There is no apparent insincerity in Kennedy’s line, however ironically elitist it may be, and he clearly realizes the political payoff it carries. After an old woman, a dental disaster case without a sound tooth in her head, poked her face through the car window at a campaign stop, Kennedy turned around in genuine horror.   

“Did you see that woman’s teeth?” he demanded. “I bet she never saw a dentist in her life. That’s why we need national health insurance!”   

When asked the hardest question about his national health plan, his all-encompassing, cradle-to-grave, multibillion-dollar proposal to cover every man, woman, and child in the nation, the question that has kept the Congress from passing it and the Carter administration from endorsing it, the question of whether, in fact, it will prove a multibillion-dollar boondoggle that could push the national inflation rate back into double digits, he answers crisply, puffing on his cigar as he talks:   

“We offer the only opportunity for effective cost containment with respect to budgeting. We’ve got the only legislation that will do that. Unless you get prospective budgeting, like Canada has, we’re in a never-ending spiral of rising medical costs. The only way you’re going to break it is with a national health insurance that’s going to embrace the issue of equity as well as the health issue.”   

He carries a chart with him showing that the cost of health care in Canada has increased at a slower rate than costs in the United States since Canada adopted a national health plan. He points to Canada constantly as a shining example of success, arguing that the same success is ours for the taking. The historical failure of government-imposed cost controls in this country, the mess that Britain’s National Health has become, and the likelihood of massive opposition from the medical community are possibilities he never mentions.  

Moreover, doctors are easy targets, and he scores points on them frequently in his speeches. “In Canada, the doctors said they’d go out on strike if the national health plan was adopted. They did—and the death rate went down.”   

Invariably, that line draws whoops of derisive laughter when Kennedy uses it out on the stump. Doctors are not popular with the public at large, and people love to hear Kennedy twit them. Just how he proposes to handle the disaster that would result from a nationwide doctors’ strike in the United States he does not say, perhaps he hopes that people would simply stop dying.   

Kennedy must face a problem that any man of his background confronts; to be born rich, with the knowledge that he will never want for anything, is an overwhelming burden.
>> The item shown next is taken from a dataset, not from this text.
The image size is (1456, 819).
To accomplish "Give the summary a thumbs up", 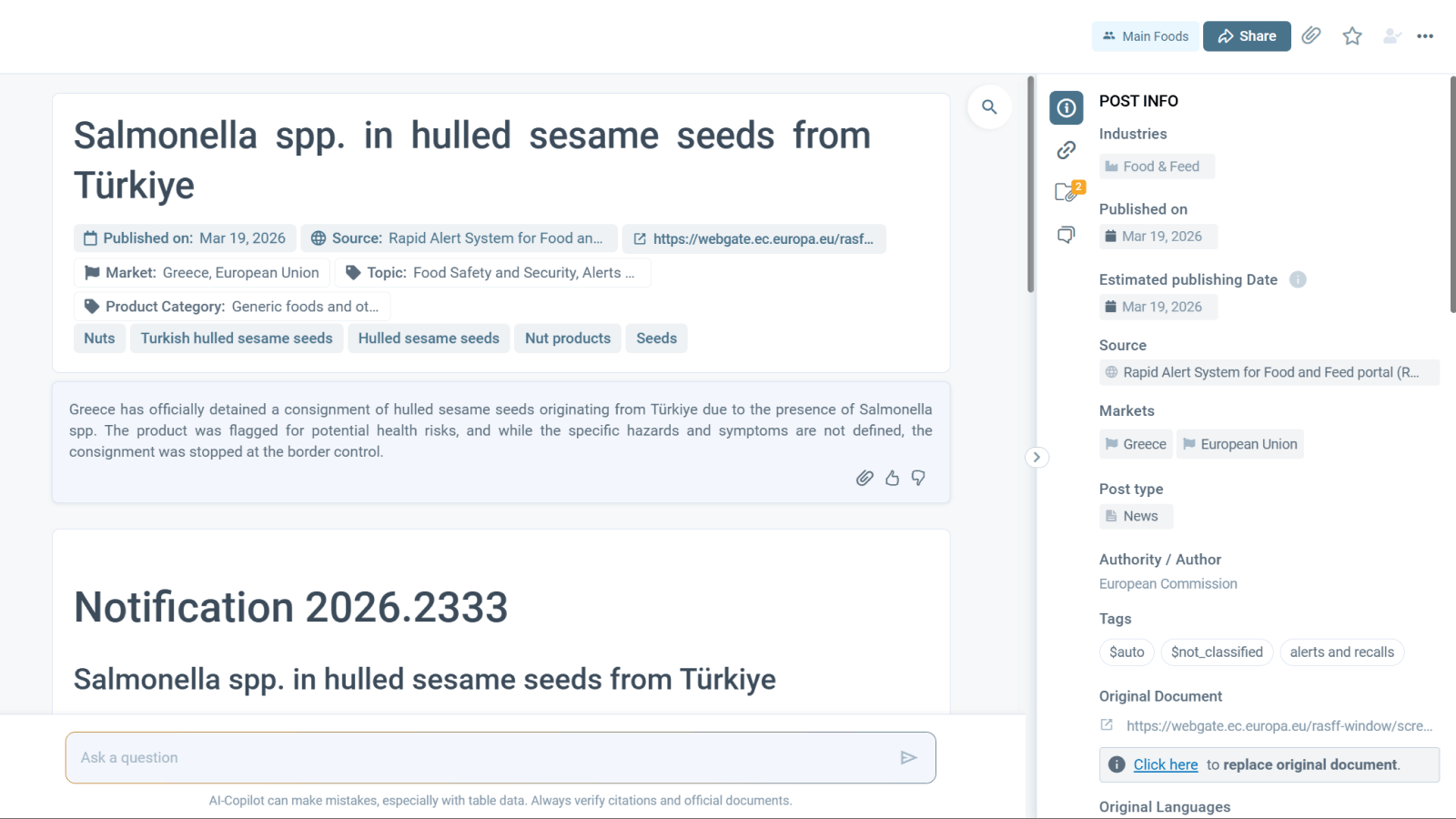I will 892,478.
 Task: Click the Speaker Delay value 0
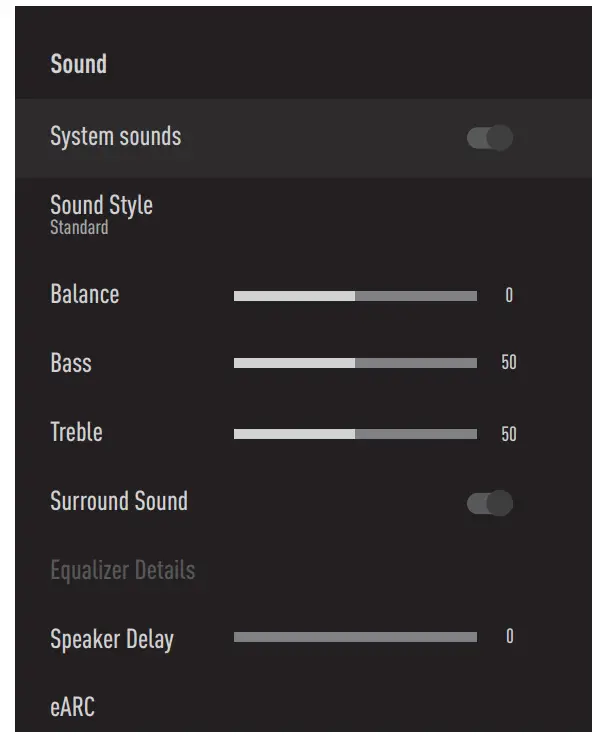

No matter how much his father might have attempted to instill the work ethic in him, no matter how much he might have been forced to do chores for his allowance or to apply himself to school work, still, one fact must always have flooded his consciousness: he would never live in need.   

The wealthy child is father to the public man. Teddy Kennedy, inspirited by the liberal religion of his brothers, takes this one step further. Why, he asks, should anybody want for anything? Whether necessity or pleasure, whatever he wanted was there for the taking. Why should anybody be less fortunate?   

It is an approach commendable for its compassion, but grievously ignorant of the economic hardship Kennedy’s vastly inflationary programs would visit on America’s working poor. While he excoriates the greed of the Business Round Table, he conveniently ignores the real victims of inflation—the people he claims to be intent on helping. No wonder Esquire Magazine dubbed him “the Senate’s Most Expensive Liberal.”